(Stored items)
-=-=-=-=-

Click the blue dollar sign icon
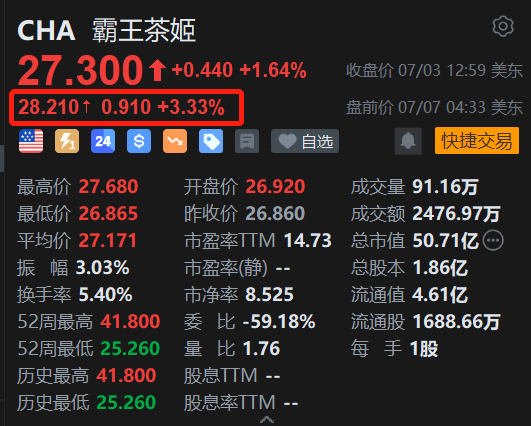This screenshot has height=426, width=531. click(x=139, y=141)
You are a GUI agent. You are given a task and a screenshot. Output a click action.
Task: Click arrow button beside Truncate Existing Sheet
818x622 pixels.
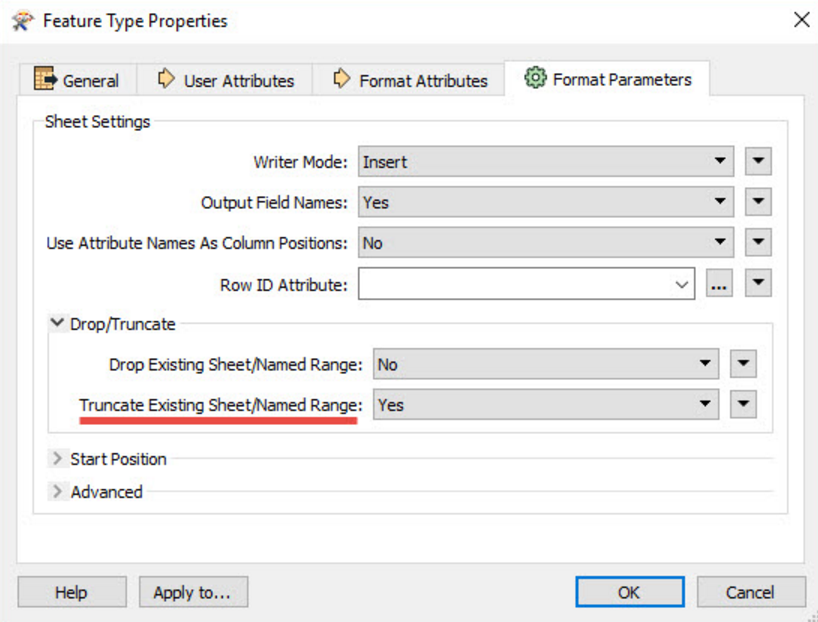click(x=743, y=405)
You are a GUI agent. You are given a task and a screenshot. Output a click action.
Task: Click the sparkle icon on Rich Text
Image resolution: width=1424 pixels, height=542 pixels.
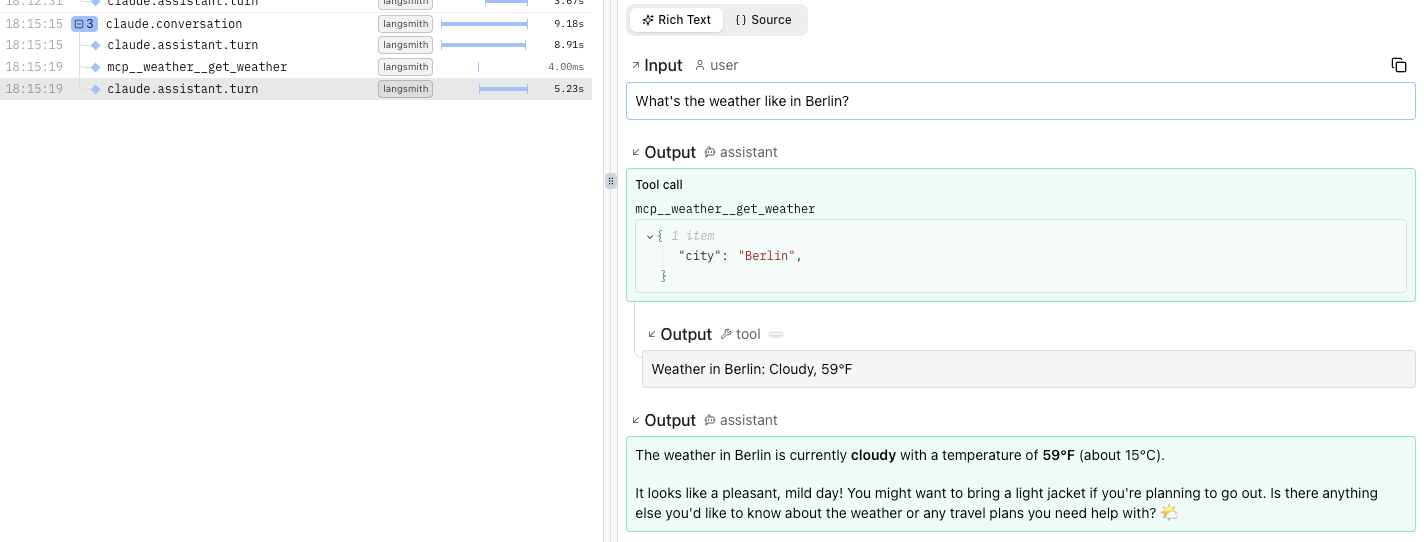pyautogui.click(x=647, y=20)
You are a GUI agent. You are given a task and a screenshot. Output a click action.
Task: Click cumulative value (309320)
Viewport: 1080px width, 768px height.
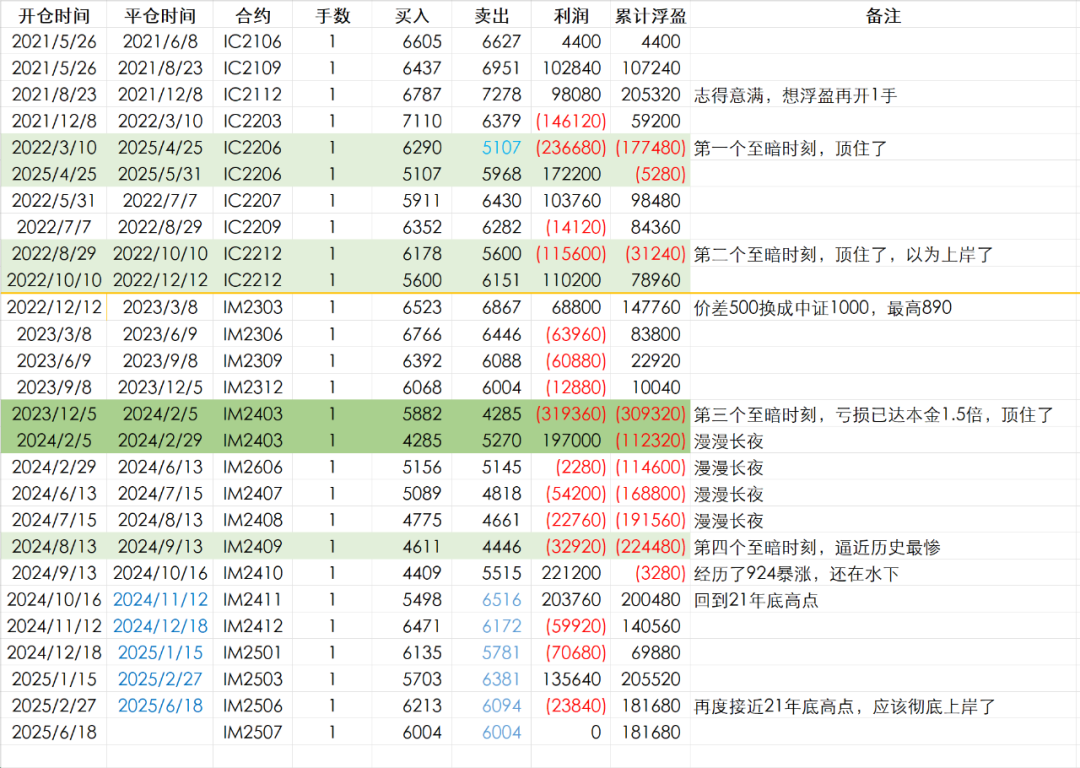[650, 414]
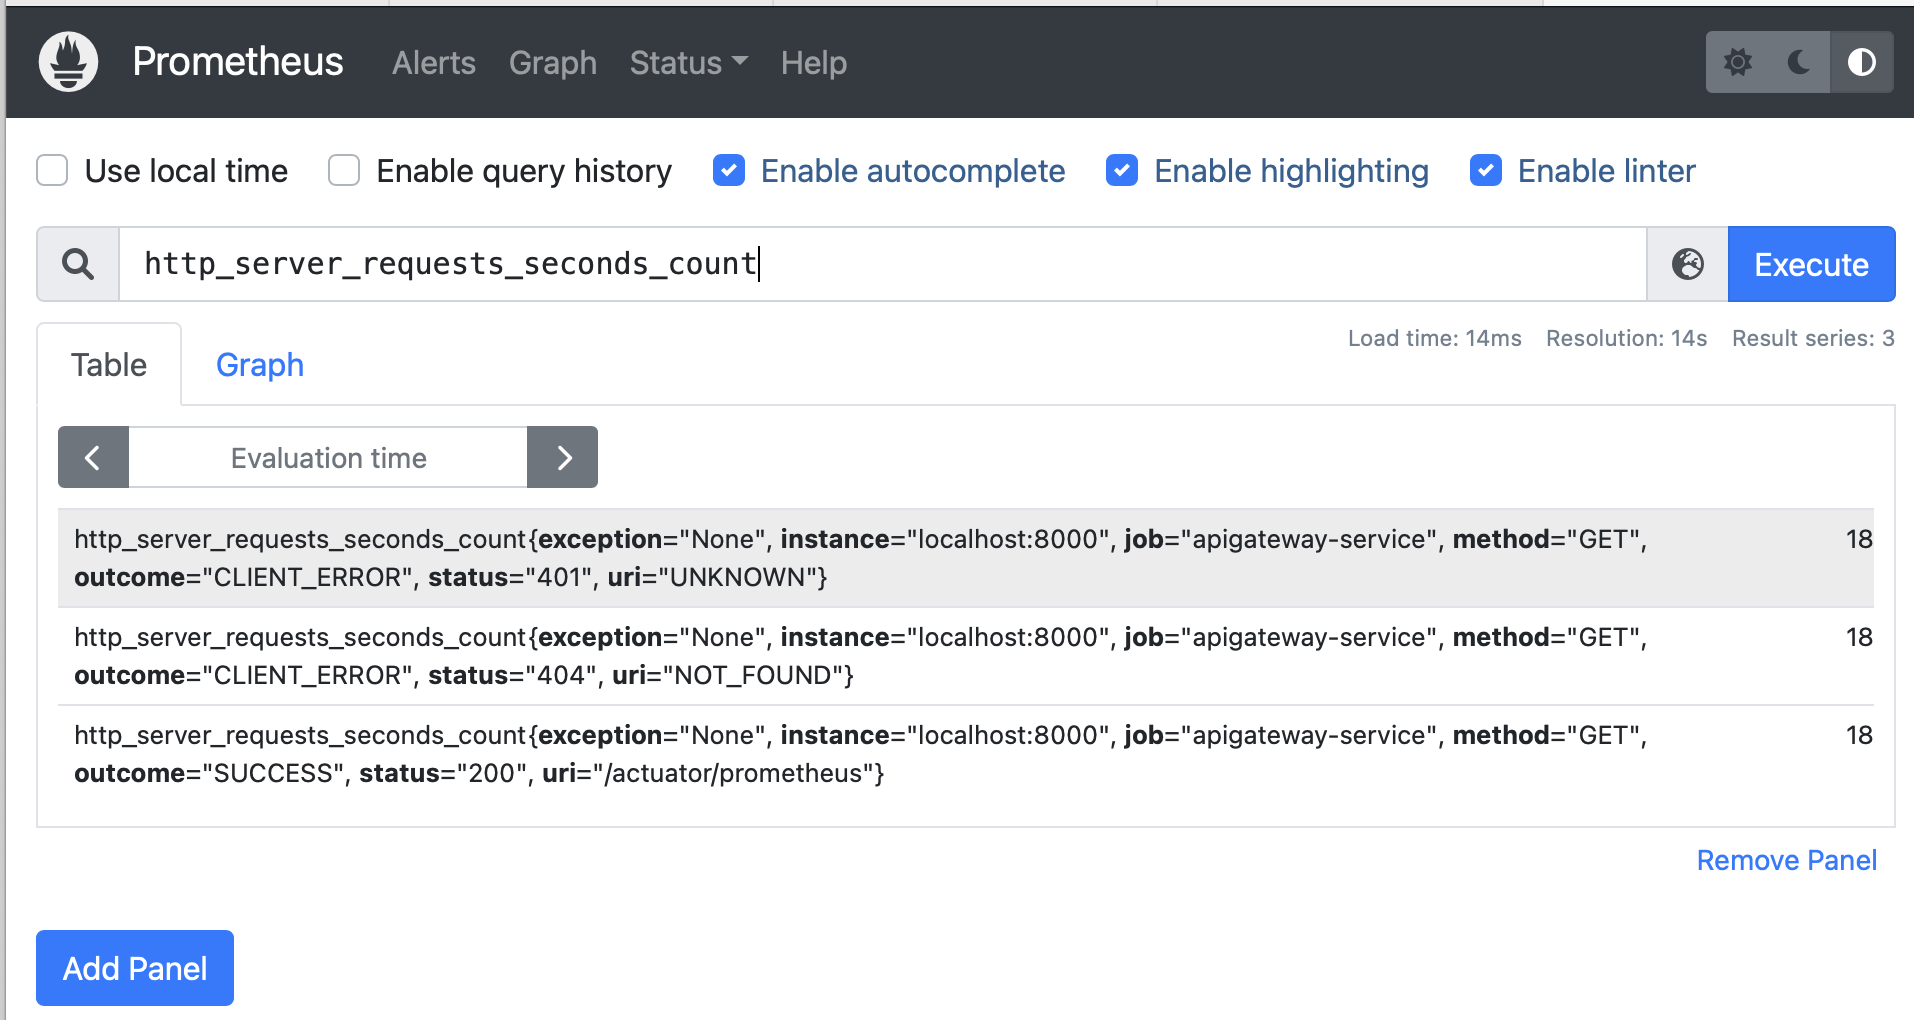Click the Remove Panel link

(x=1786, y=860)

-=-=-=-=-

ASSIGNMENT -
None of the pictures should appear; the rest of the entries must be reproduced exactly.

PROBLEM SOLUTION -
Click the blue dollar sign icon
This screenshot has height=426, width=531. click(x=139, y=141)
You are a GUI agent. You are given a task and a screenshot. Output a click action.
Task: Click arrow button beside Truncate Existing Sheet
818x622 pixels.
click(x=743, y=405)
You are a GUI agent. You are given a task and a screenshot. Output a click action.
Task: Click the sparkle icon on Rich Text
Image resolution: width=1424 pixels, height=542 pixels.
pyautogui.click(x=647, y=20)
You are a GUI agent. You are given a task and a screenshot. Output a click action.
Task: Click cumulative value (309320)
Viewport: 1080px width, 768px height.
[650, 414]
Click the Remove Panel link

(x=1786, y=860)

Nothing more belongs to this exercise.